10 years seems to be the sweet spot for TIPS
On a monthly basis, I update the tables below to help you make decisions on purchasing Treasury inflation-protected securities. The data is as of November 10. The first table provides the historical data on the real return of nominal bonds from 1926 through September. The second table shows the current and mean TIPS yields.
The 10-year and 20-year nominal Treasuries are currently yielding about 2.0 percent and 2.7 percent, respectively. Last month, they were 2.2 percent and 2.8 percent, respectively. Break-even inflation rates have fallen since last month. The 10-year and 20-year break-even rates are now about 2.1 percent and 2.2 percent, respectively.
The fourth-quarter inflation estimate from the Philadelphia Federal Reserve increased from 2.4 percent to 2.5 percent over the next 10 years. The negative risk premium for unexpected inflation on 10-year nominals decreased from -0.5 percent to -0.4 percent over the last month. With the risk premium for unexpected inflation remaining negative, TIPS are still the clear choice over nominal Treasuries in relative terms.

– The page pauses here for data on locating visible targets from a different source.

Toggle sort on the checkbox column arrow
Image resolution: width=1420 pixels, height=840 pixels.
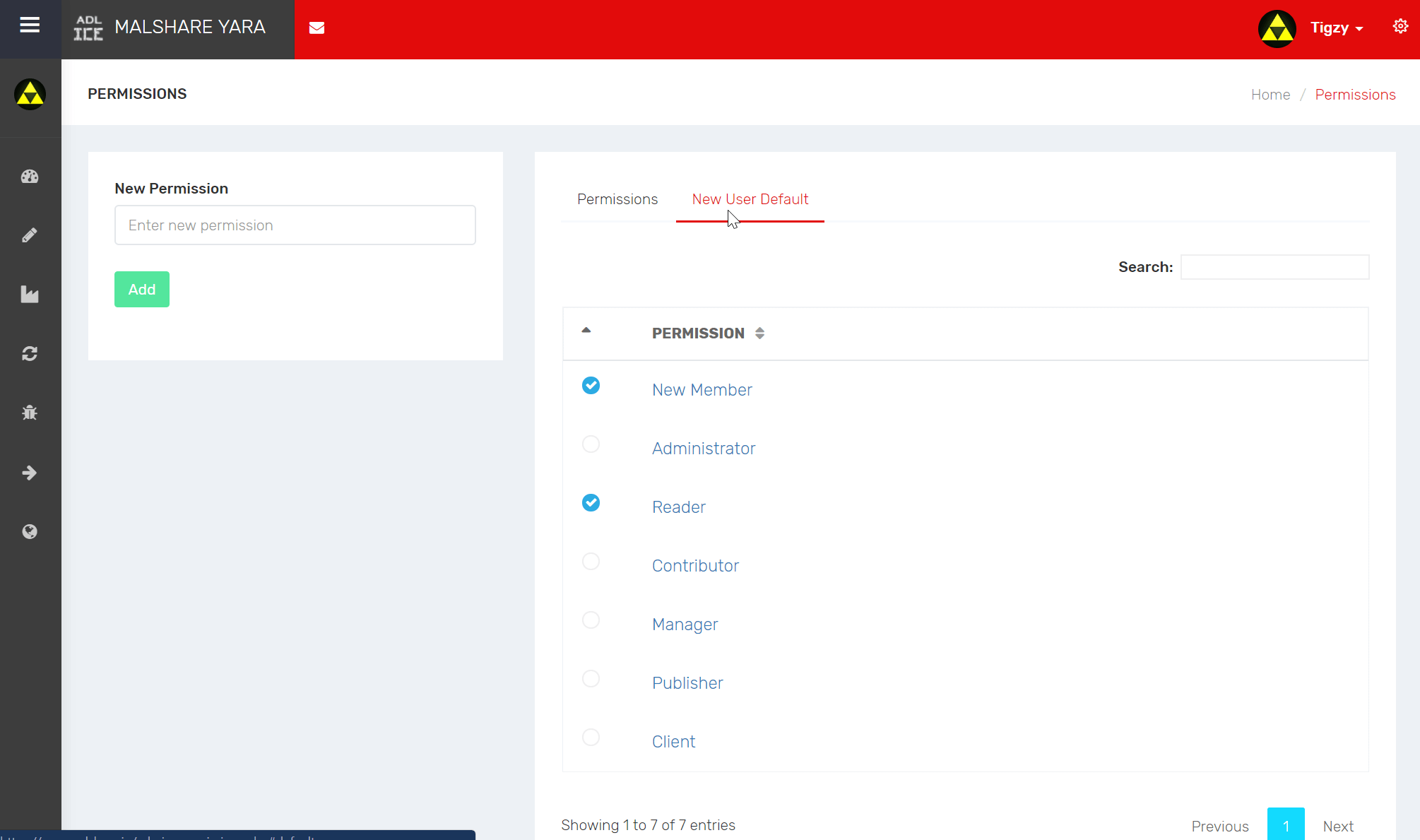(x=586, y=331)
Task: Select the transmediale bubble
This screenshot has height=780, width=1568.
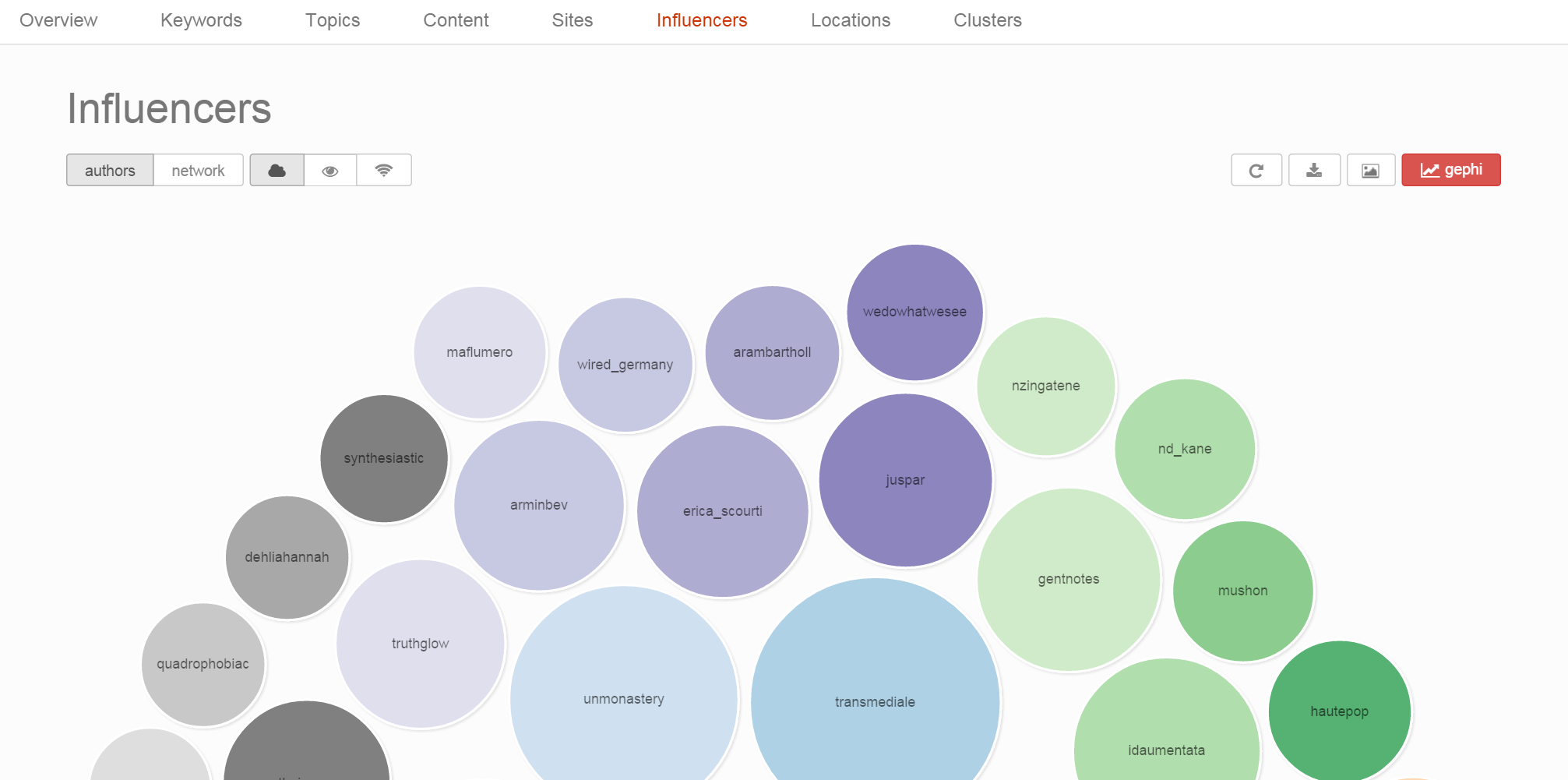Action: pos(875,686)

Now let's review the five-year maturity: The current yield on the five-year nominal Treasury is about 0.9 percent. With the Philadelphia Fed's fourth quarter five-year inflation forecast at 2.4 percent, the expected real return is now -1.5 percent. The market break-even rate between Treasuries and TIPS trades around 190 basis points, which relating to the Philadelphia Fed. Estimate, equates to a -0.5 percent risk premium. This would mean the five-year TIPS have more attractive yields relative to nominal, and makes them still the preferred choice.

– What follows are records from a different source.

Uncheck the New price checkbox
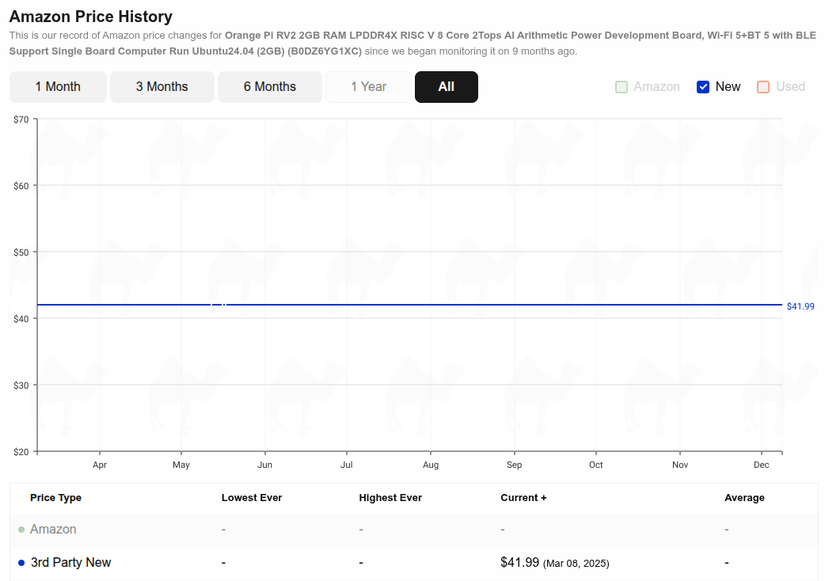This screenshot has height=581, width=825. tap(702, 87)
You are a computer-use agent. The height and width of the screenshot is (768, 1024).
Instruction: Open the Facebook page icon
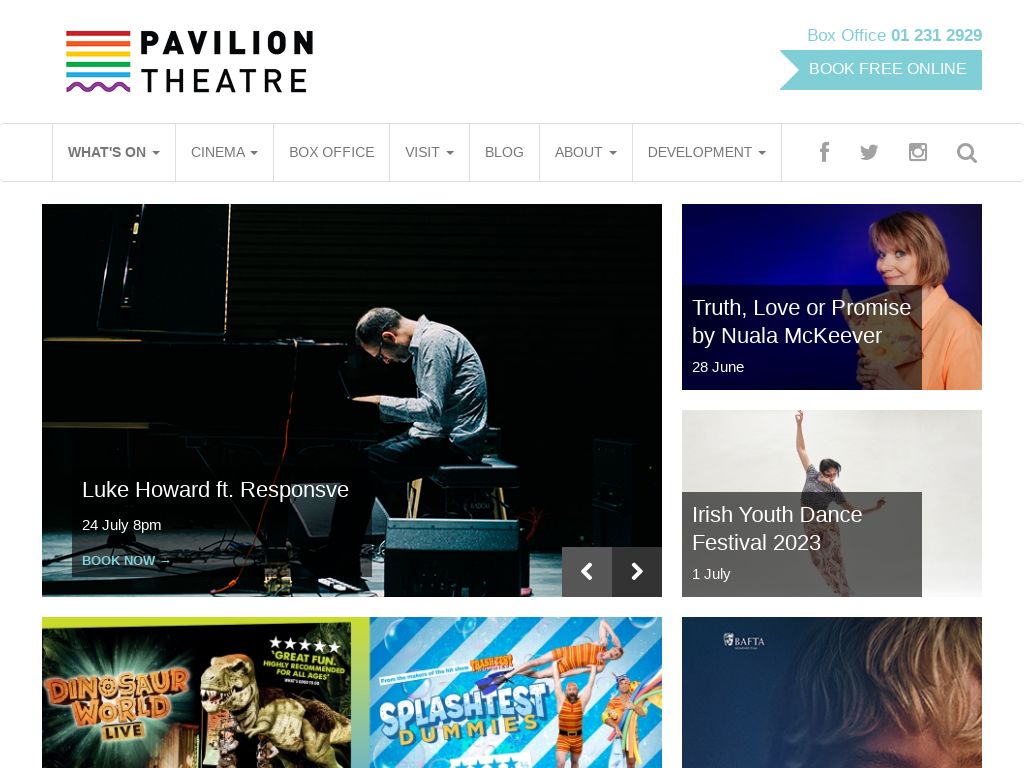tap(824, 152)
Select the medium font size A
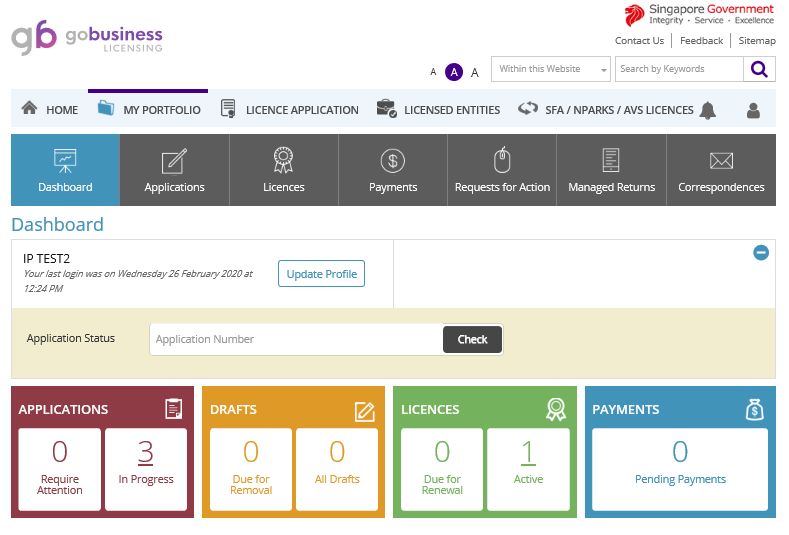 [454, 72]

In last month's blog post, we mentioned one potential alternative to purchasing a five-year TIPS. TIPS and Treasury yields are now even farther below historical averages. For those investors who have greater capacity to accept the risk of unexpected inflation in the five-year term, one alternative to consider is five-year CDs. Five-year CDs are now yielding 2.2 percent and have a break-even inflation rate of 3.2 percent or roughly 130 basis points over comparable nominal treasuries. The risk premium for unexpected inflation in buying five-year TIPS relative to a similar maturity CD has risen from 0.2 percent last month to 0.8 percent today. Investors who choose five-year CDs need to understand they're not as protected as TIPS buyers for higher unexpected inflation. They're also giving up the term premium of the TIPS curve by electing to stay shorter, as opposed to purchasing TIPS with maturities of greater than five years.

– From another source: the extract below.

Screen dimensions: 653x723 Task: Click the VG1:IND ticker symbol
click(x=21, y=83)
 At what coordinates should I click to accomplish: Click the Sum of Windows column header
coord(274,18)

With the flight to quality due in part by the turmoil in the European markets, TIPS yields have continued to fall. Over the last month, TIPS relative to Treasuries were the stronger performers. Five-year TIPS yields fell by 47 basis points, while the five-year Treasury only fell by 25 basis points. Additionally, the Ten year TIPS rallied 24 basis points, while Treasuries only rallied 12 basis points.
On a yield basis, shorter-term TIPS saw the greatest decrease over the last month. This caused the TIPS curve to continue to steepen, which in turn caused a steep price for keeping TIPS with near-term maturities. For example, you pick up an additional 97 basis points in yield (or about 19 basis points a year) by moving from five-year TIPS to 10-year TIPS. Extending another five years to 15 years gives you about another nine basis points per year. Going beyond that earns you about six basis points a year. Given this, some investors could look at the steepness of the current TIPS curve and reason that it offers a decent yield pickup to target maturities in the 10 to 15 year range, if they're willing to accept the term risk. However, with real yields still below their historic averages for TIPS, those investors disinclined to subject their portfolios to additional price risk might find it more prudent to not extend maturities much further than about 10 years or so.
While TIPS yields don't look attractive relative to historical averages, you can't buy yesterday's yields, only today's. And since our crystal balls are always cloudy, we can't know if the current yield on longer-term TIPS will look like good or bad 10 years or more in the future.
As always, one last point to remember is that one of the advantages of TIPS over nominal bonds is that you can take maturity risk with TIPS and earn the term premium without taking inflation risk. Thus, while longer-term TIPS have more interim price risk -- which for some investors could be too much volatility to stomach -- there's no risk of loss if you hold to maturity.
Summarizing, it still seems prudent to limit maturities to about 10 years or so, since absolute yields are well below levels that would make longer-term TIPS a compelling buy regardless of the shape of the yield curve. If real rates rise well above the historical averages, you should consider locking in the higher yields for as long as possible, regardless of the shape of the yield curve. Higher TIPS yields would provide the added benefit of allowing you to lower your equity allocation, thereby reducing the risk of the overall portfolio without lowering expected returns.